Bartleby rimuove, Achab è il visionario, quello che cerca qualcosa di indefinito, e Vasta si trova nel mezzo delle due visioni, sospeso tra una e l'altra, sospeso tra il non fare e il fare (ma comunque senza saper oggettivare quel fare). Liberatorio, oltre che simbolico, risulta così il gesto con cui nelle ultime pagine scaglierà ina scopa diventata arpione non tanto nella realtà del giardino ma nel vuoto dell'immaginazione, della letteratura.

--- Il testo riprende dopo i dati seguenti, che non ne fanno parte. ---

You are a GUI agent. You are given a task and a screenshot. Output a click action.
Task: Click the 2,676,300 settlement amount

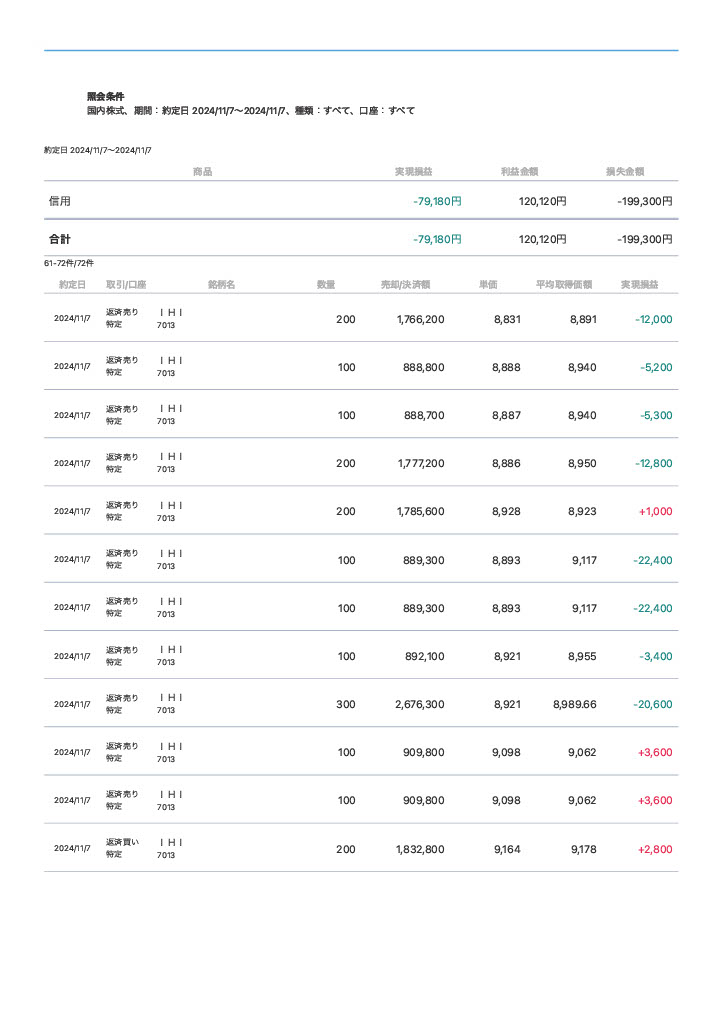pyautogui.click(x=420, y=704)
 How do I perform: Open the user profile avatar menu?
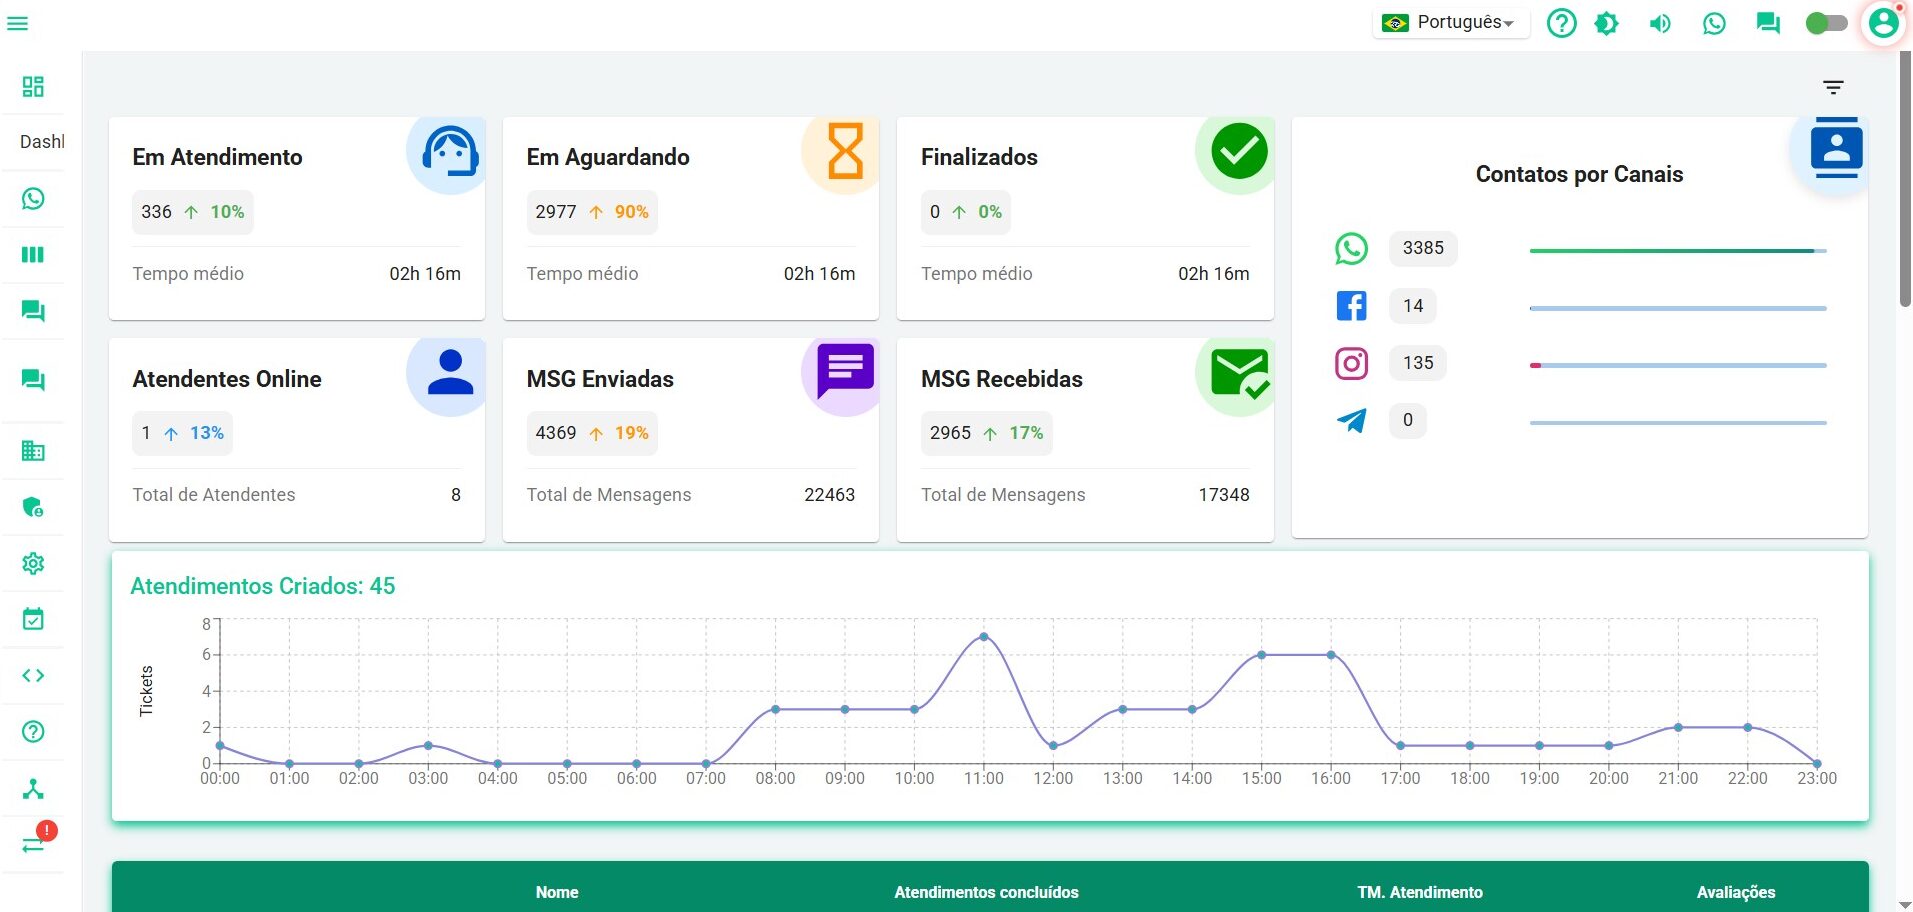pos(1883,23)
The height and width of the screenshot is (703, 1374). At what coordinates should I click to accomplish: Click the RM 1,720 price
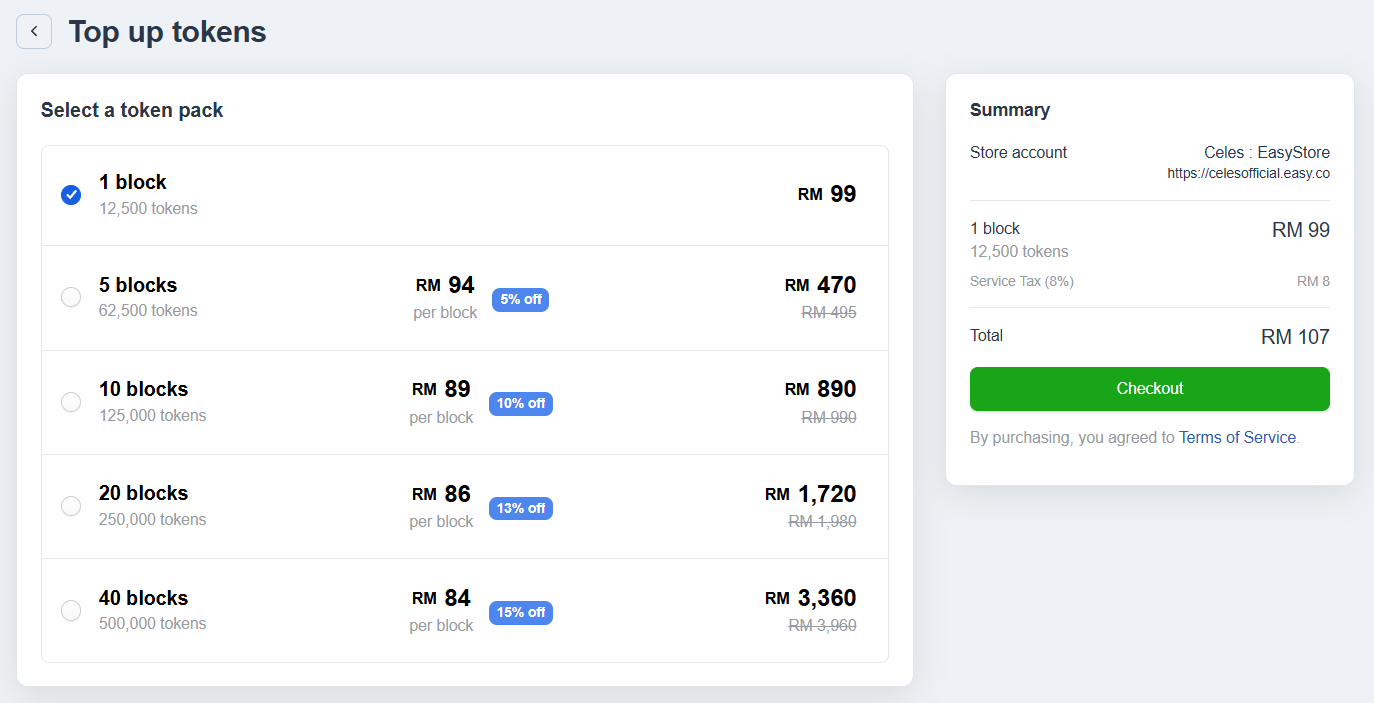(811, 494)
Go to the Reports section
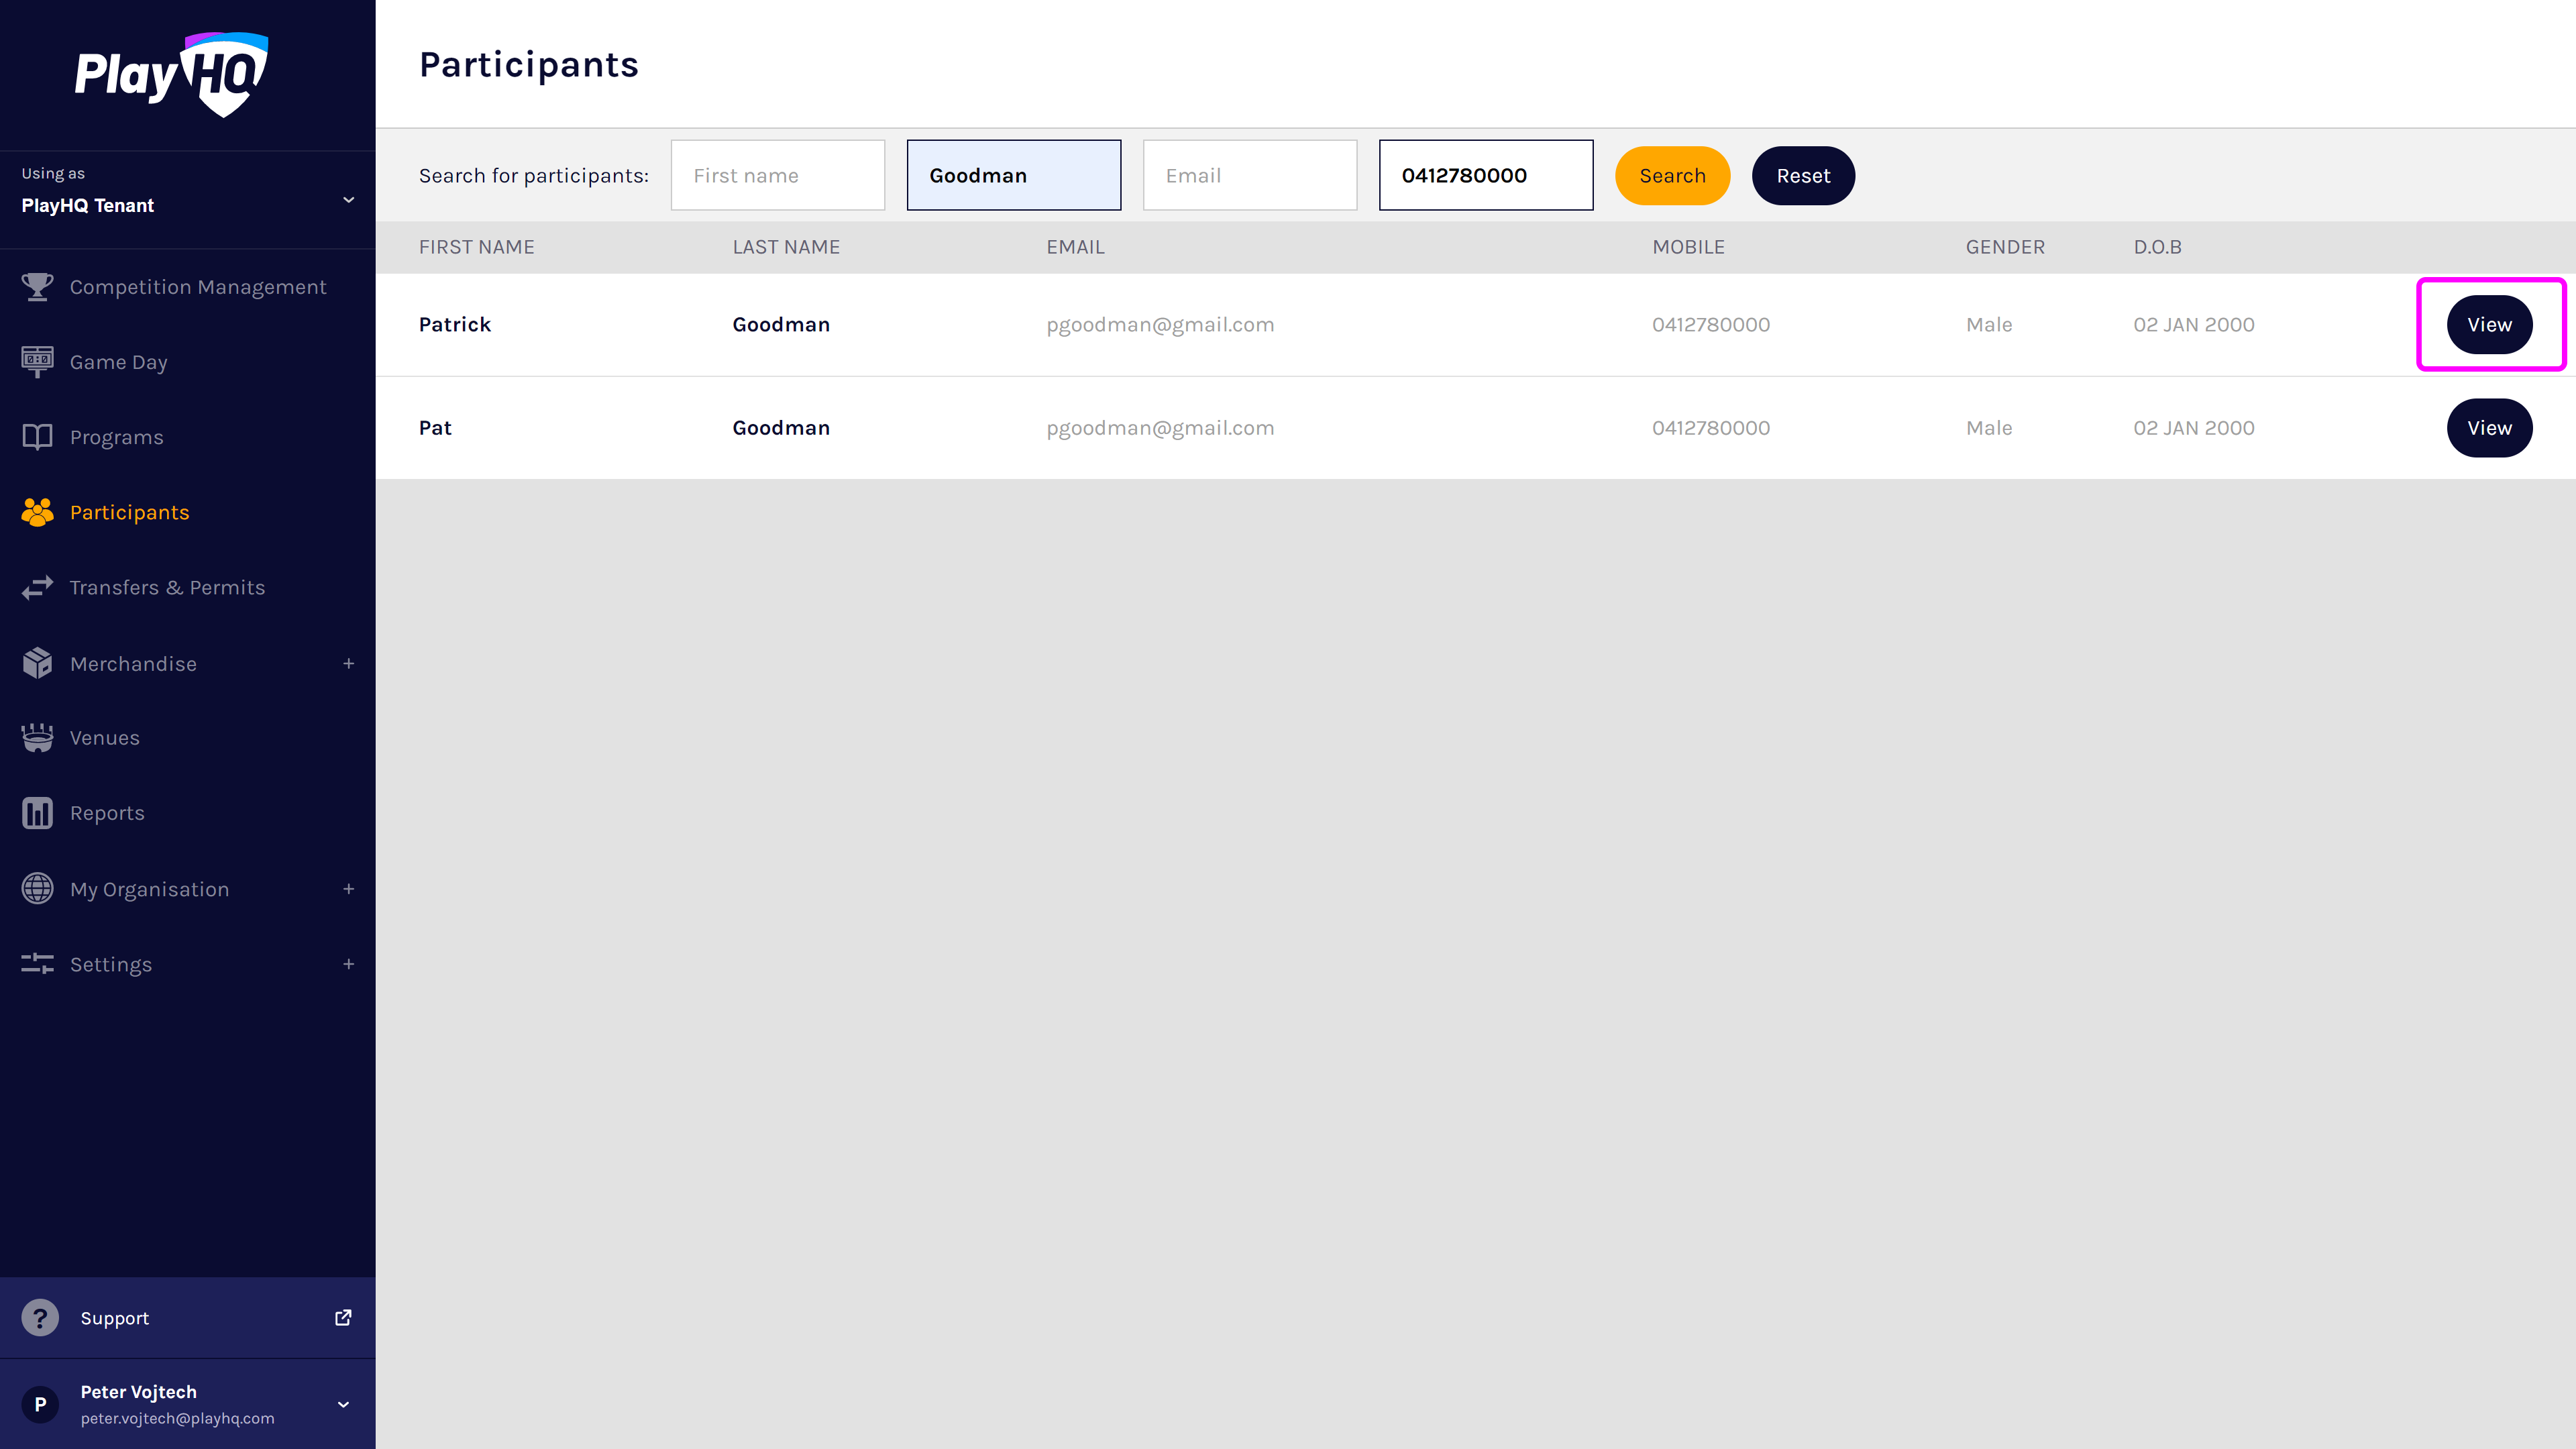The height and width of the screenshot is (1449, 2576). pos(106,812)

«era stato solo allora, dicevo, che indietreggiando ancora di un passo avevo rinsaldato a presa, sollevato il braccio e fatto ruotare la spalla fino a battere l'estremità arrotondata contro il pavimento dietro di me; poi avevo mosso qualche passetto in avanti – avrei dovuto darmi una spinta e avevo traballato, avrei dovuto giocare di gambe per ottenere slancio e avevo vacillato: il movimento era venuto fuori storpio, ma lo stesso, non so come, ero riuscito a disegnare con il corpo un arco ampio e poi a richiuderlo schiudendo il pungo: il bastone di scopa intagliato aveva lasciato la mia mano e lungo la sua traiettoria, prima verso l'alto e poi verso un punto il più possibile esatto e lontano, era diventato un rampone che trapassava senza suono, uno strato dopo l'altro, il cielo nero e i suoi arcipelaghi stellari, l'etereo e il subacqueo, una babele di silenzi, dirigendosi cieco verso il suo bersaglio – la balena di Achab, il muro di Bartleby, e ogni scrittura fatta di solchi e schegge, e i mio cinquantesimo anno pandemico e tutto il tempo chiuso dentro gli anni e dagli anni sprigionato, il tempo preso nelle camere, disperso nel mio corpo, quello che mi si scioglie alle spalle e quell'altro, se è un altro, che a ogni respiro mi brancola fuori dal petto, che sempre più piano balbetto con le labbra e con le dita – finché, no so più quando, avevo sentito l'impatto: la punta del rampone che con un rumore colmo, profondo, tenero e aspro, si conficcava nella carne del buio.»